--- What is expected ---
Check each line of the entries for "will" and report the ones that have it.

* * * * *

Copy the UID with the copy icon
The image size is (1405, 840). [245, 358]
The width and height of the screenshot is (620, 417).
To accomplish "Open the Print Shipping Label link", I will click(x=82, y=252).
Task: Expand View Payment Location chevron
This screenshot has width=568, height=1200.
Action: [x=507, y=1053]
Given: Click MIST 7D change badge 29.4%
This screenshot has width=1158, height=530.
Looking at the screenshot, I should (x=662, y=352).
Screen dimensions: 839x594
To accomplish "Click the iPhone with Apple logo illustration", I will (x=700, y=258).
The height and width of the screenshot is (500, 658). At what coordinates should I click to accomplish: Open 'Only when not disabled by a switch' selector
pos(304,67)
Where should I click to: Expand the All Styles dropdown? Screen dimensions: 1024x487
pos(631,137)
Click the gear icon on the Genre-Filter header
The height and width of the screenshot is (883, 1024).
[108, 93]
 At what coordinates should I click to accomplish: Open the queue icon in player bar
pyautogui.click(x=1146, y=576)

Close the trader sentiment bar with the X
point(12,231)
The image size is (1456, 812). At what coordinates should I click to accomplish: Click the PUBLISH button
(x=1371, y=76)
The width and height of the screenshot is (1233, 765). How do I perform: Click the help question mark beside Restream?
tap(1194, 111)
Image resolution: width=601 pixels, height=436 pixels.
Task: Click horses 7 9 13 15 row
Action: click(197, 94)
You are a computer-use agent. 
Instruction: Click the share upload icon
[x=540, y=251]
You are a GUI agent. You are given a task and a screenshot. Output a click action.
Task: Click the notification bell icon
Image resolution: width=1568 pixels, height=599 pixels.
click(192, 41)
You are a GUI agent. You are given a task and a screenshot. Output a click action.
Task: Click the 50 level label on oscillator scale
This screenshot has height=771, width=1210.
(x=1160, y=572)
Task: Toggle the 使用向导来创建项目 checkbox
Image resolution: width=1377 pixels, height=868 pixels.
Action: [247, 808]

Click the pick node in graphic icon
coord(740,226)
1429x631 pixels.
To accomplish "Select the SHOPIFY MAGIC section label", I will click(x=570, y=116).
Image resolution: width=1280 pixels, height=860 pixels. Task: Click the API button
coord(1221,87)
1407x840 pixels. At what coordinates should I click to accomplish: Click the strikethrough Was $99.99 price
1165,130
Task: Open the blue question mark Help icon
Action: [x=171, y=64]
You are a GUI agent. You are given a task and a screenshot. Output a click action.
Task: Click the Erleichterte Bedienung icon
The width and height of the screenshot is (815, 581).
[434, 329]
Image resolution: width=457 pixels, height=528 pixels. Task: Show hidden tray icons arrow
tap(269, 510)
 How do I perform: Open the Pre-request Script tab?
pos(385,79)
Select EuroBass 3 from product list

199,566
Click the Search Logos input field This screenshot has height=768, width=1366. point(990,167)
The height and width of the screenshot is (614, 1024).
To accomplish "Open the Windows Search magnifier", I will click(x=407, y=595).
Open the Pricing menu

* * * * *

--- Your response ---
To accomplish "Open the Print Shipping Label link", I will click(x=82, y=252).
To accomplish "Click the iPhone with Apple logo illustration", I will (x=700, y=258).
To accomplish "Select the SHOPIFY MAGIC section label", I will click(x=570, y=116).
To accomplish "Open the Windows Search magnifier", I will click(x=407, y=595).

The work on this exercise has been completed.